Das macht es nicht besser.

Nein, es ist überall auf der Welt verwerflich, wenn Menschen wegen ihrer Hautfarbe Angst haben müssen. Und es wird nicht besser, wenn man Leute, die darauf hinweisen, als Nestbeschmutzer beschimpft. Verschweigen hilft nichts.

Dann teilen Sie die Kritik der Landesregierung an den Heye-Äußerungen nicht?

In der Sache nicht. Was den Zeitpunkt anbelangt, kann man geteilter Meinung sein. Ich finde es heuchlerisch, wenn man so tut, als ob das Problem erst seit heute existieren würde.

In Ihrem Landkreis liegen die Städte Guben, Spremberg und Forst, die in der Vergangenheit durch Fremdenfeindlichkeit auffielen. Im kürzlich veröffentlichten Verfassungsschutzbericht gehören sie nicht mehr zu den gefährlichen Orten. Freut Sie das?

Nur bedingt. Natürlich haben wir viel getan, um die – wie die Verfassungsschützer es nennen – rechte Subkultur zurückzudrängen.
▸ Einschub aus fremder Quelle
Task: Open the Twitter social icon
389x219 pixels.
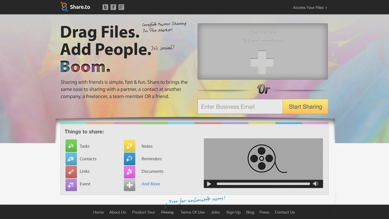Action: pos(105,7)
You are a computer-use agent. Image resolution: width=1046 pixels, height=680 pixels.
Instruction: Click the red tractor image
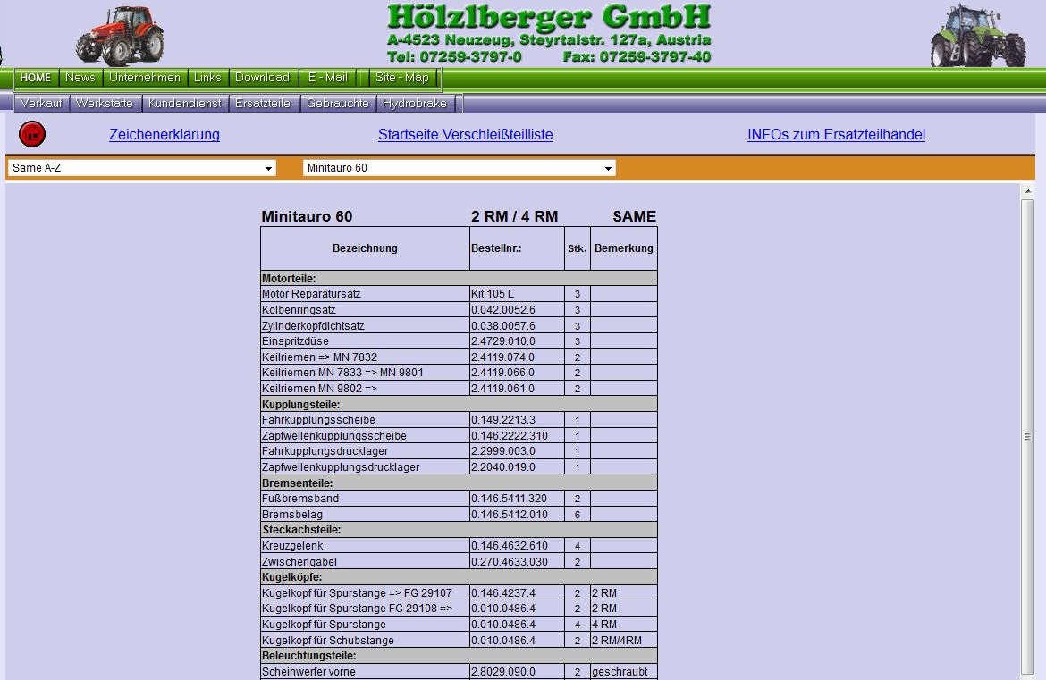click(120, 36)
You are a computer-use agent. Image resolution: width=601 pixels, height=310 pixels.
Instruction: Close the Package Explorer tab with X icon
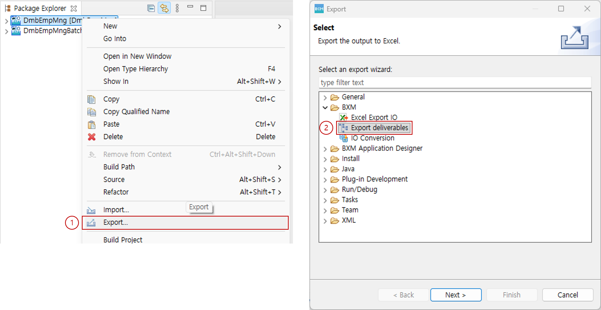tap(74, 8)
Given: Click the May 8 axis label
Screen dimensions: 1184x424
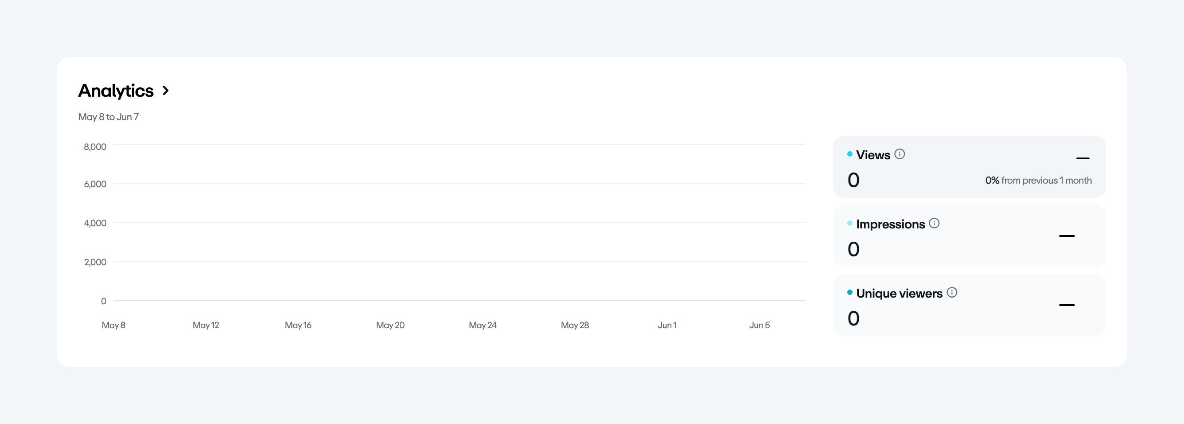Looking at the screenshot, I should [x=114, y=325].
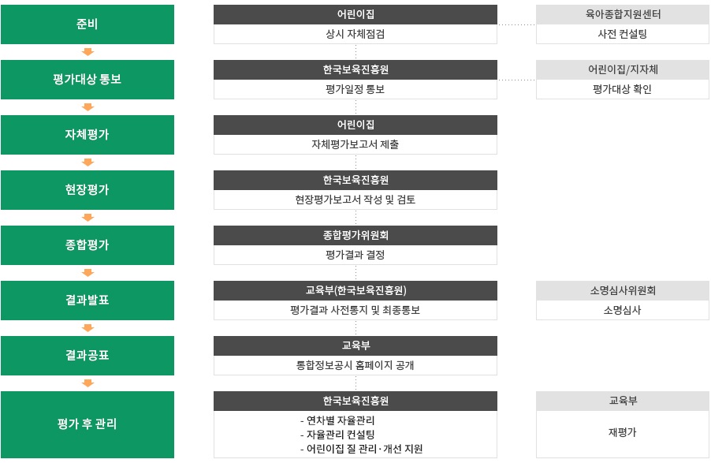
Task: Select the green 평가 후 관리 box
Action: coord(87,424)
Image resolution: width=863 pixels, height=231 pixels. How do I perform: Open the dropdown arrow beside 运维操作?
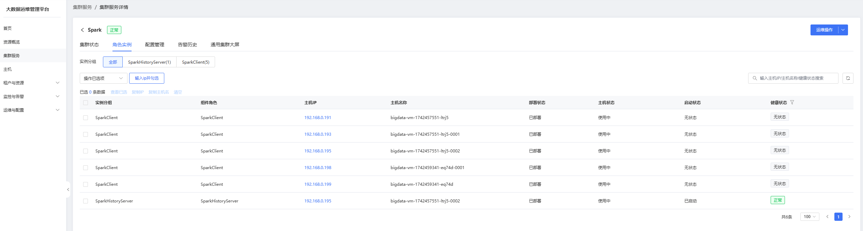pos(843,30)
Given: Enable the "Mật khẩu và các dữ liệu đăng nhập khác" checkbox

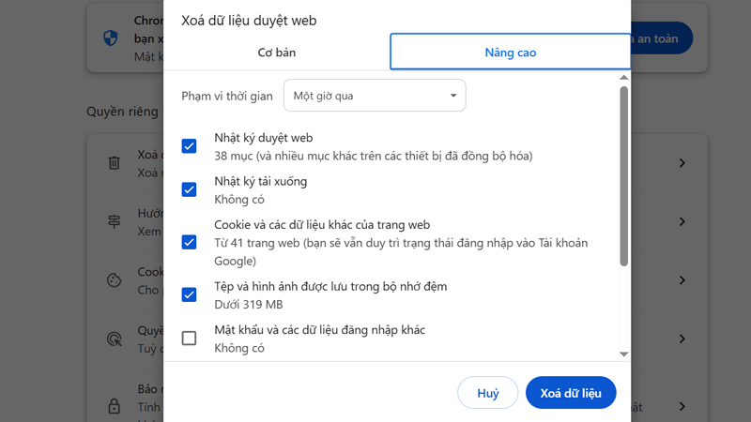Looking at the screenshot, I should click(x=189, y=339).
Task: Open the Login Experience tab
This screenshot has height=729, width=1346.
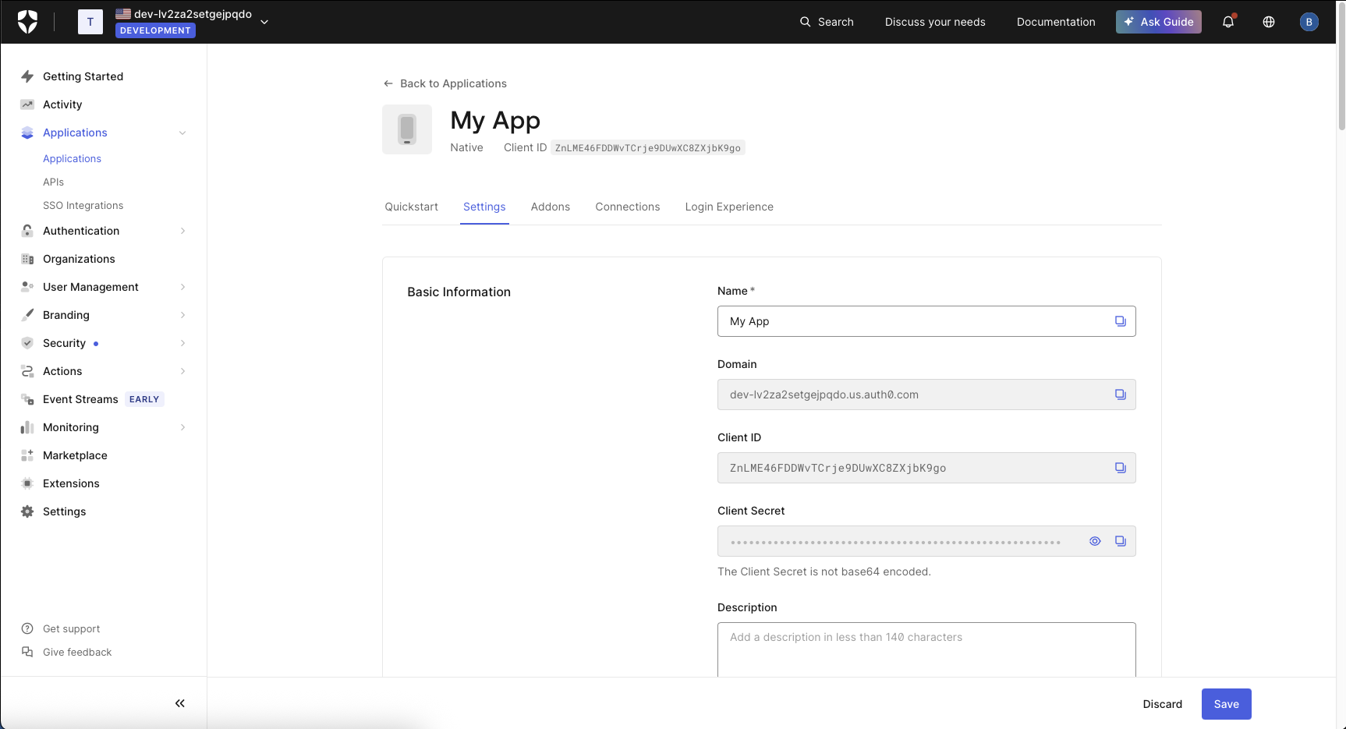Action: coord(728,207)
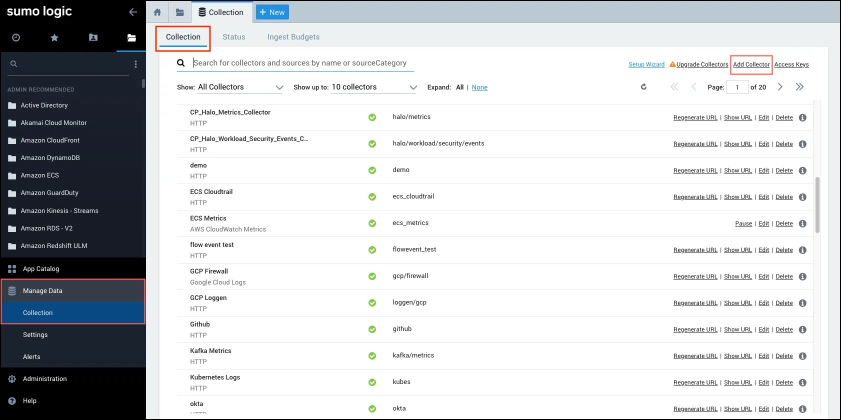Open the library folder icon tab

click(180, 13)
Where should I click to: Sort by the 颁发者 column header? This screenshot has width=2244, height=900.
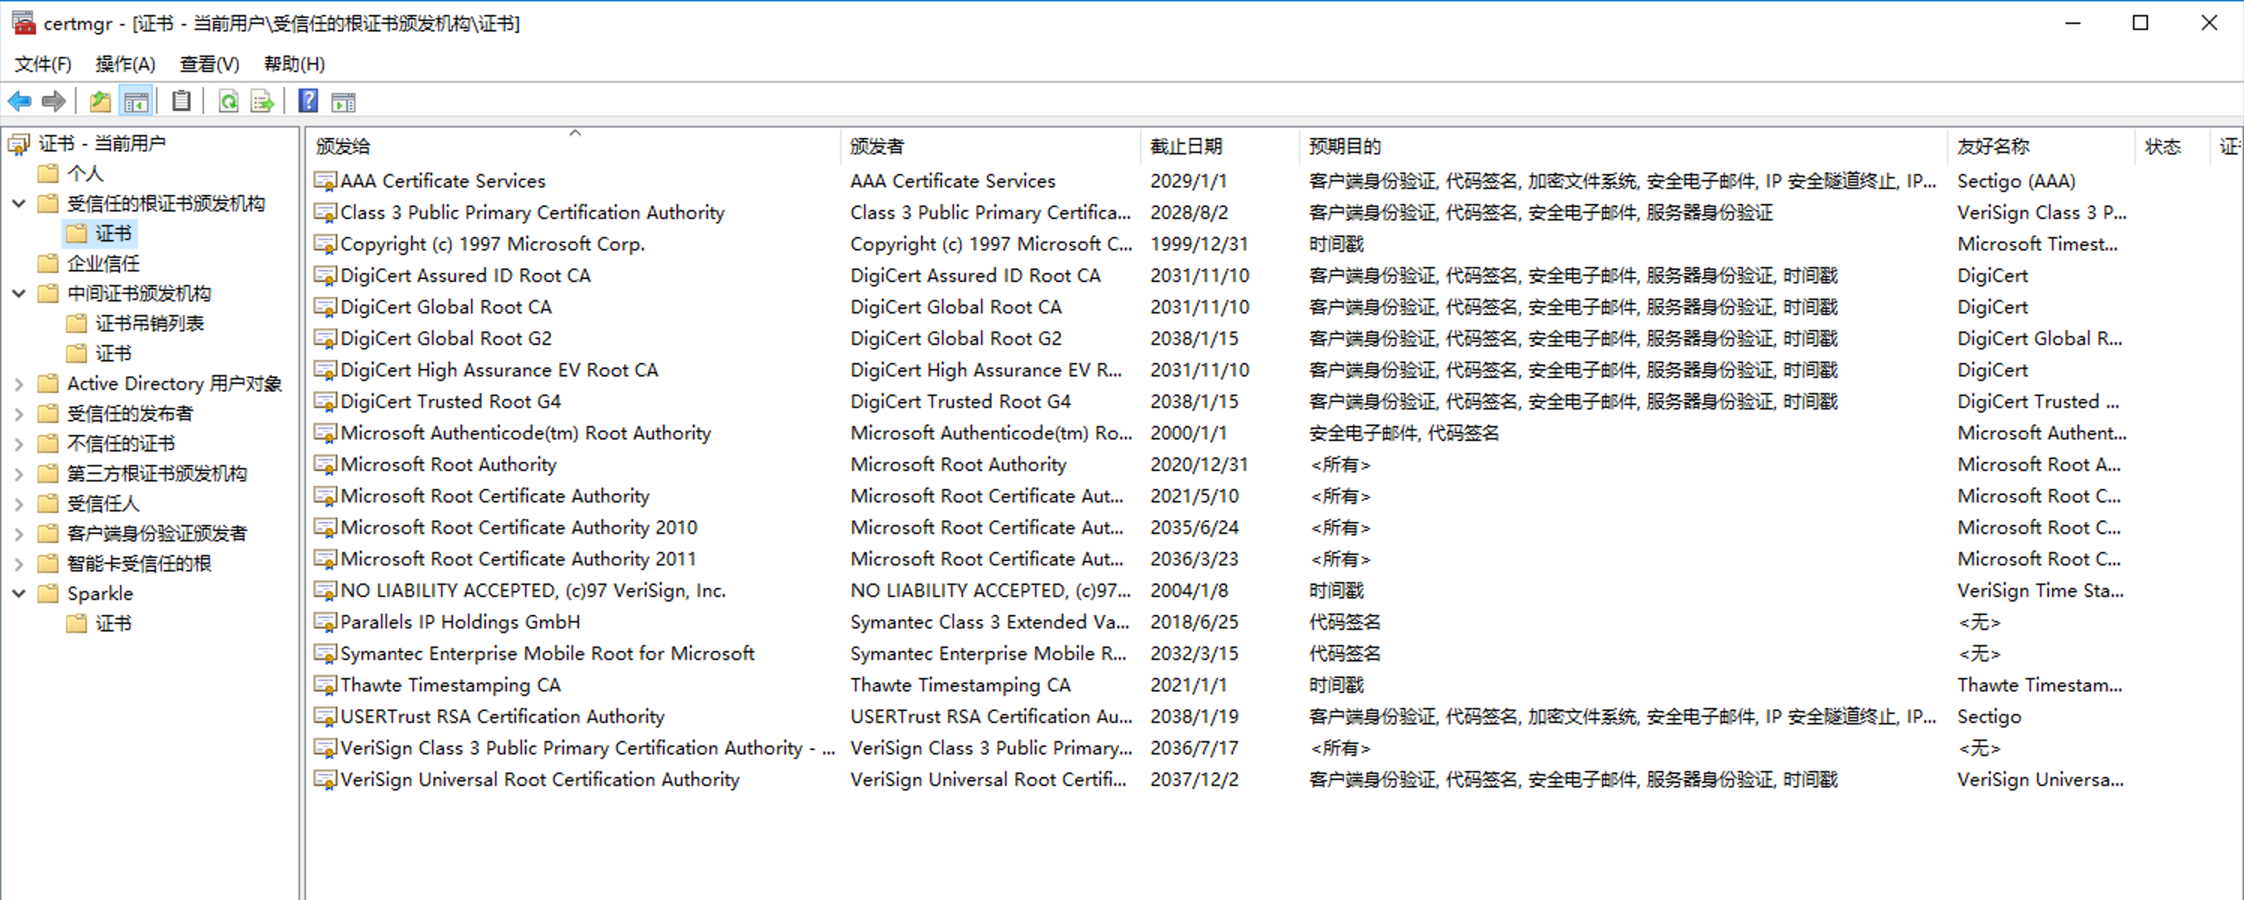point(876,146)
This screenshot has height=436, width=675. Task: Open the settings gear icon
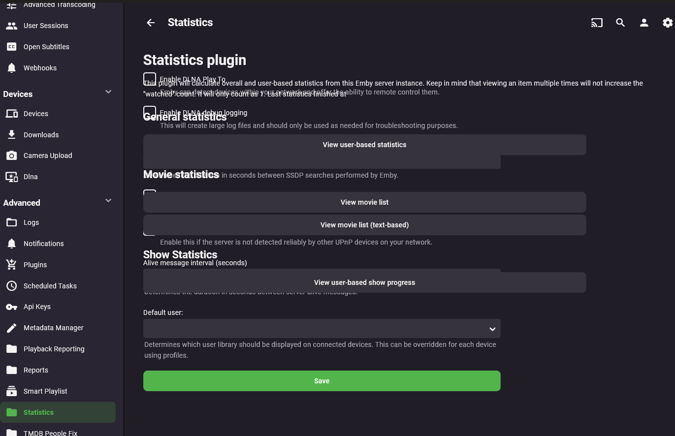click(x=667, y=23)
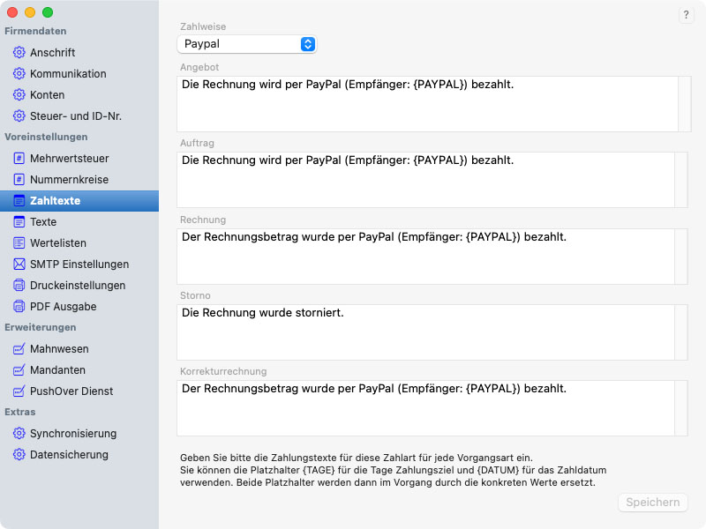The image size is (706, 529).
Task: Go to Steuer- und ID-Nr. settings
Action: click(75, 116)
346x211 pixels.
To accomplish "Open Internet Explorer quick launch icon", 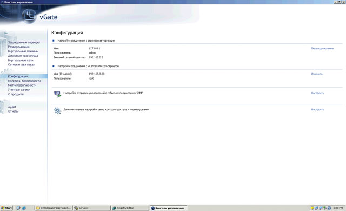I will 24,208.
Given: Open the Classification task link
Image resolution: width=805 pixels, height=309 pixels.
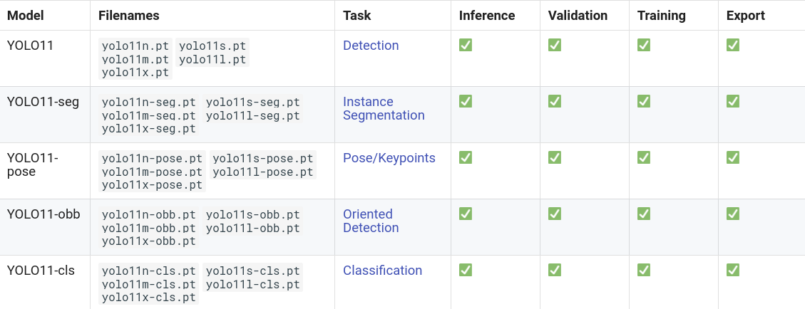Looking at the screenshot, I should coord(382,271).
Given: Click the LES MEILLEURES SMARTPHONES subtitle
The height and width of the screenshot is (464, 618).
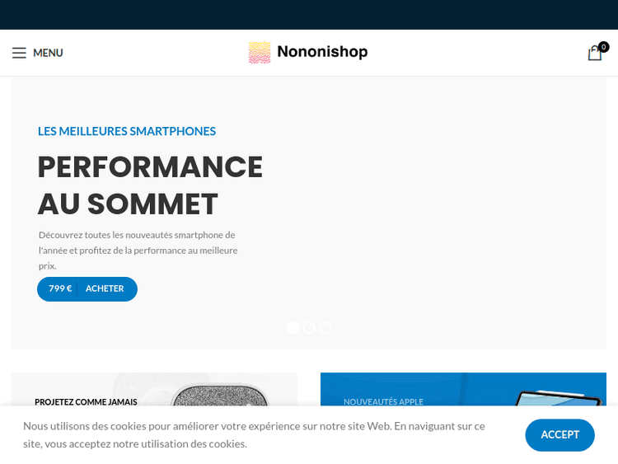Looking at the screenshot, I should (x=127, y=131).
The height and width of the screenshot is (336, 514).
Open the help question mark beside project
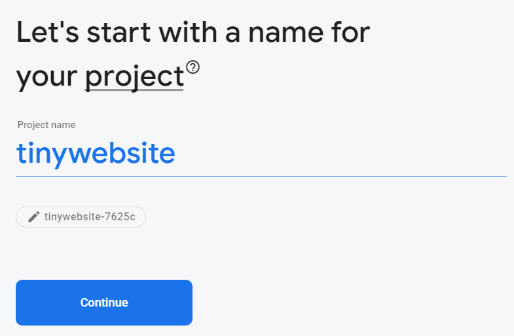[193, 67]
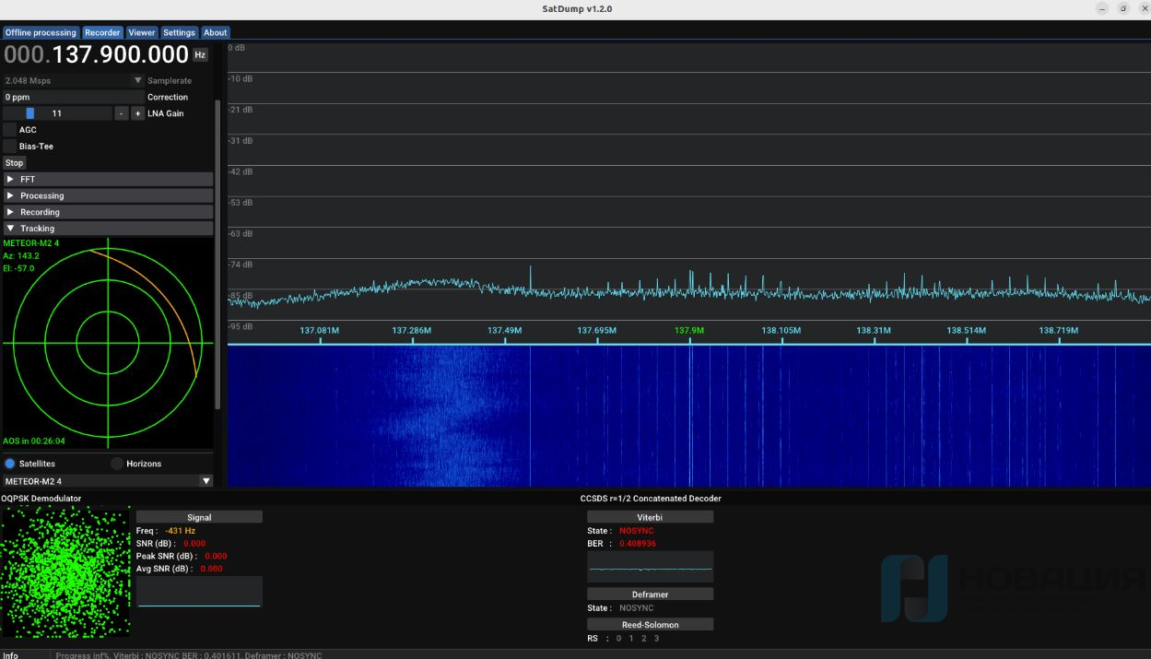Switch to the Offline processing tab

click(41, 32)
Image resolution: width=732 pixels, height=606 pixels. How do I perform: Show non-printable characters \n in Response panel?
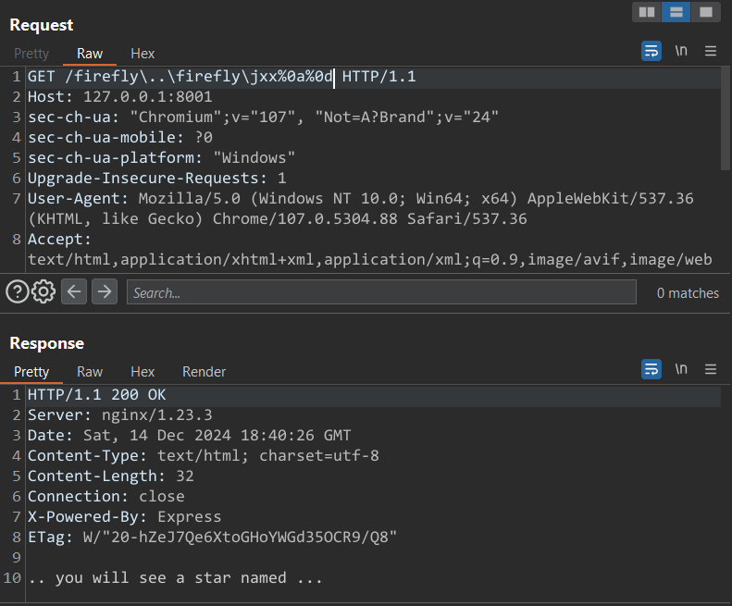681,369
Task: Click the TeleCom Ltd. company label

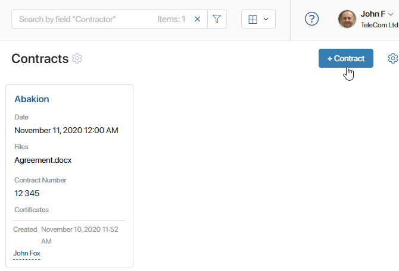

Aber ich kann leider nicht ausschließen, dass es irgendwo im Landkreis Spree-Neiße zu einer rassistisch motivierten Gewalttat kommt. Auch bei uns gibt es noch kahl rasierte, hirnlose Typen.

Innenminister Jörg Schönbohm meint, die Möglichkeiten der Polizei in Brandenburg seien ausgereizt. Stimmt das?

Jedenfalls kann man nicht in und vor jede Disko Polizisten stellen. Wenn Leute darauf aus sind, Ausländer zu verprügeln, finden die auch eine Möglichkeit.

Was wurde denn im Spree-Neiße–Kreis gegen Rassismus getan?

Viele Menschen haben sich engagiert. In Spremberg gibt es einen Runden Tisch gegen Rechtsextremismus und Gewalt. Das Forster Gymnasium ist eine „Schule ohne Rassismus“. In Guben haben wir viel Geld bereitgestellt, um jungen Leuten einen funktionierenden Jugendklub zu bieten. In meiner Kreisverwaltung gab es eine Ausstellung des Bundesverfassungsschutzes zum Thema „Ausstiegsmöglichkeiten aus der Rechten Szene“.

Und gegenwärtig?

Gerade organisieren wir zum sechsten Mal die Internationale Folklorelawine, eine Veranstaltung, die von jungen Leuten sehr gut angenommen wird und über Musik und Kunst zum Abbau von Vorurteilen beiträgt. Leider wird eine großartige Folkloregruppe aus Ghana nicht nach Deutschland kommen können.

Aus Angst vor rassistischen Übergriffen?

Nein – aus Angst der Bundesrepublik, dass einer der Musiker vielleicht hierbleiben würde. Obwohl die Band bereits in Italien, Großbritannien, Frankreich und anderswo aufgetreten ist, erhalten nur zehn der zwanzig Musiker ein Visum.

Vielleicht ein Missverständnis?

Ich habe selbst mit der Deutschen Botschaft in Accra gesprochen – vergeblich. Tja, wenn es Fußballer wären. Ich kriege einen dicken Hals, wenn ich dann unsere Herren und Damen Politiker von Völkerverständigung sprechen höre. Das ist Heuchelei und nicht besser, als wenn die Fans von Energie Cottbus nur die eigenen farbigen Spieler als „die guten Schwarzen“ akzeptieren.